◆ Saved data entries ◆
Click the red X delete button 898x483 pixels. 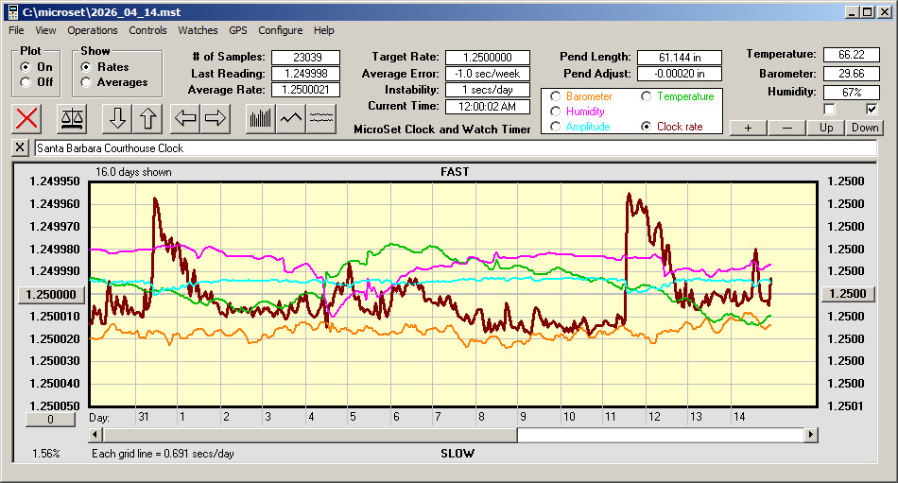click(28, 118)
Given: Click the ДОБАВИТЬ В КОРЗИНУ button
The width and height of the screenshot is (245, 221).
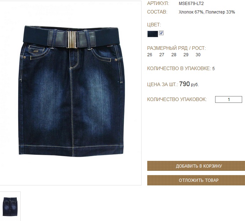Looking at the screenshot, I should point(196,166).
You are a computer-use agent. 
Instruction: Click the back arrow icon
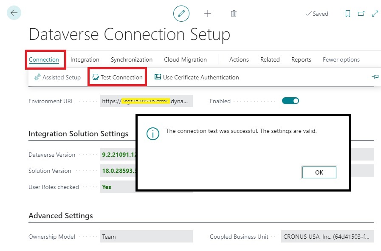14,13
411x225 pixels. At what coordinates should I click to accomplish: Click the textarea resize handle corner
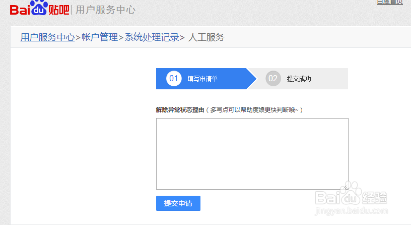pos(346,187)
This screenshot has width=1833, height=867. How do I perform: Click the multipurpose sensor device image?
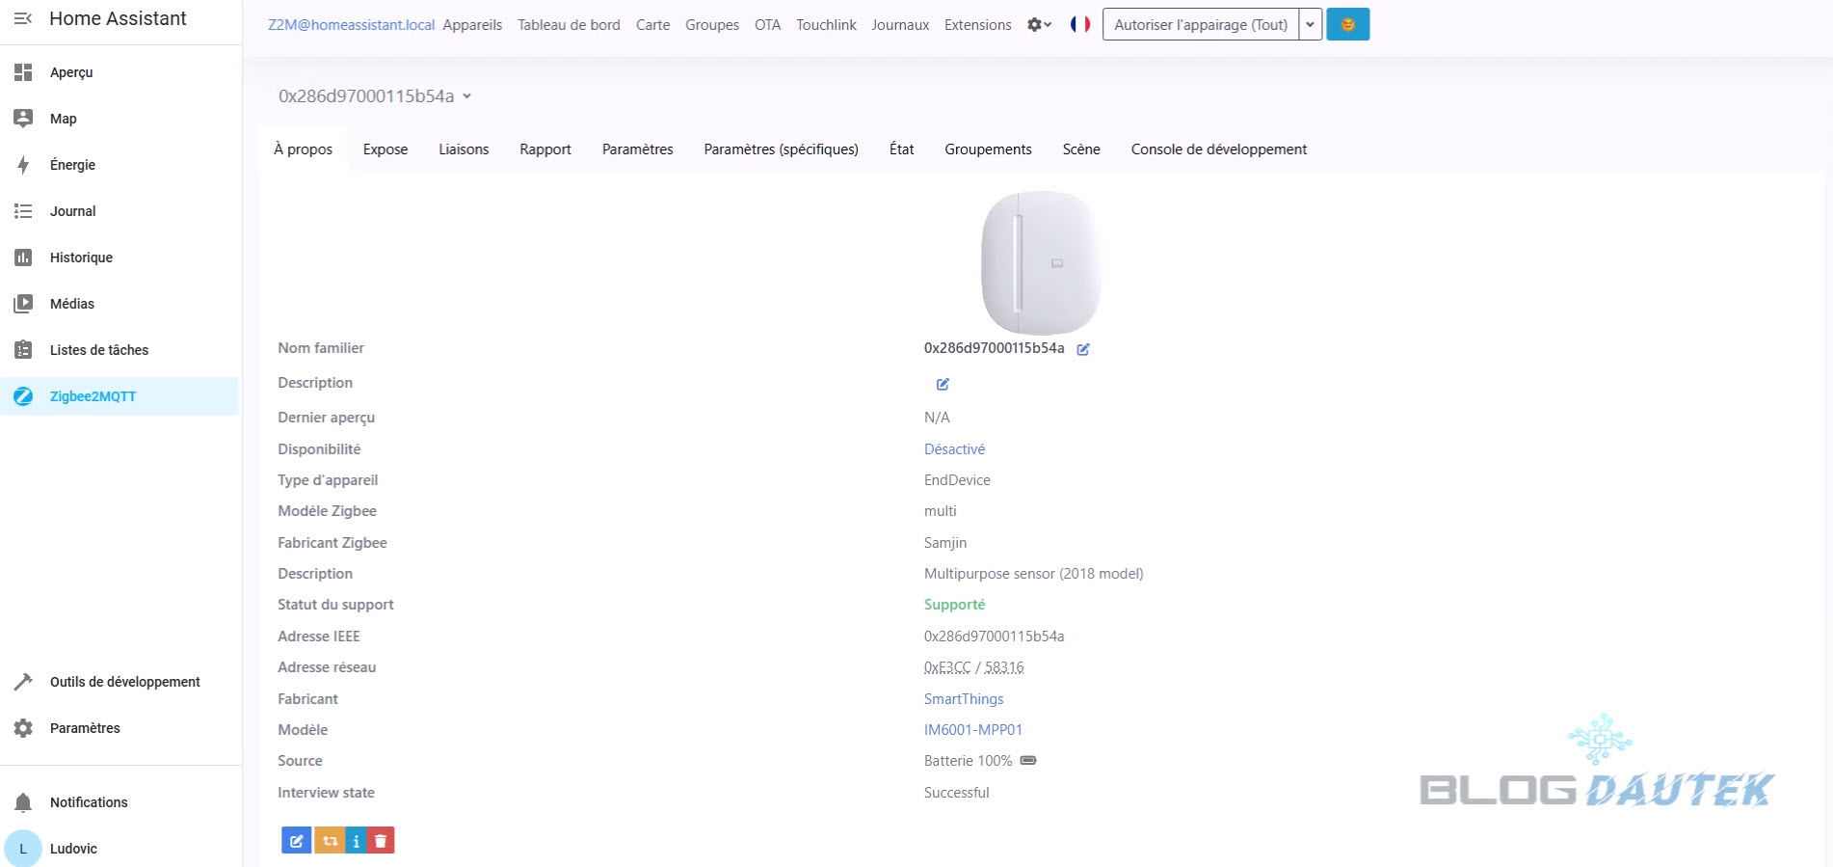pyautogui.click(x=1041, y=262)
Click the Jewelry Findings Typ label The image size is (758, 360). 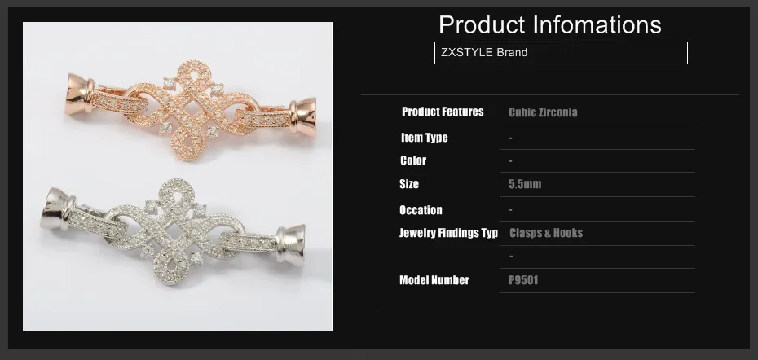pos(448,233)
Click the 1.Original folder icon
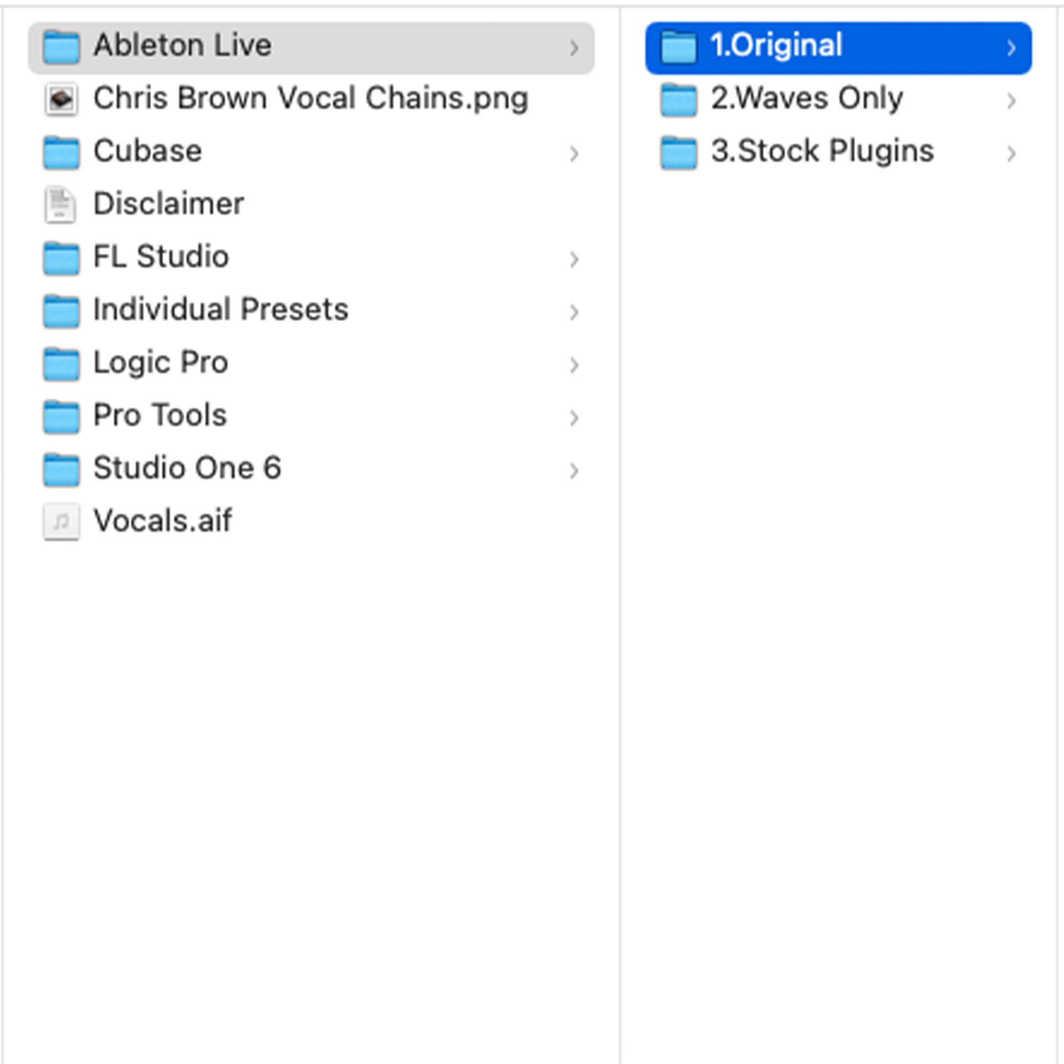 click(x=678, y=47)
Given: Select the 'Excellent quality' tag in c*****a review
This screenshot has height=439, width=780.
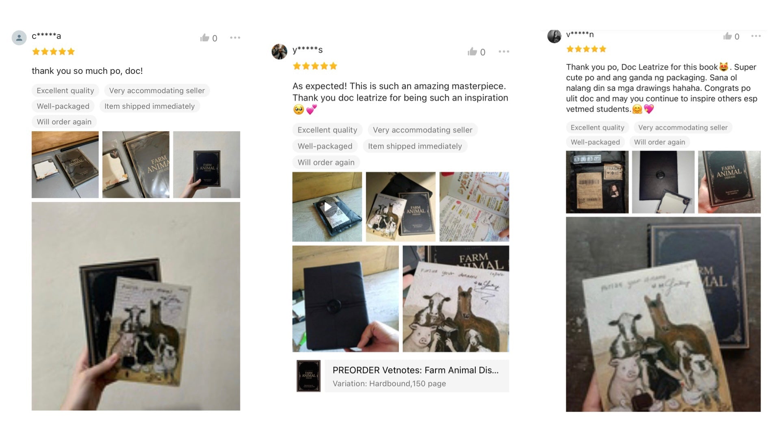Looking at the screenshot, I should tap(65, 90).
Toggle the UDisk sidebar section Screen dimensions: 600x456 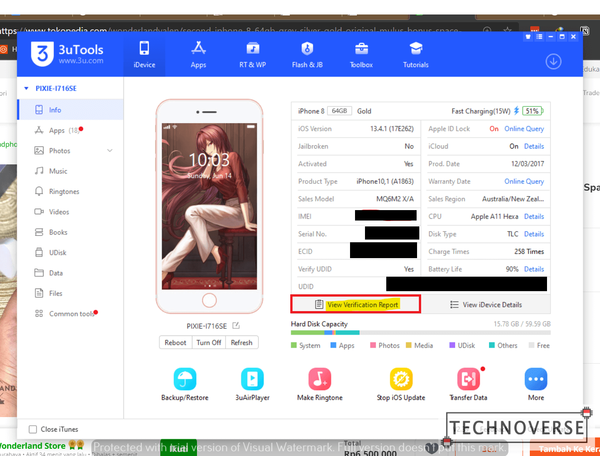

◆ Your goal ◆
A single figure is required: the number of lines in the data where the word "Given" occurs.

◆ Solution ◆
2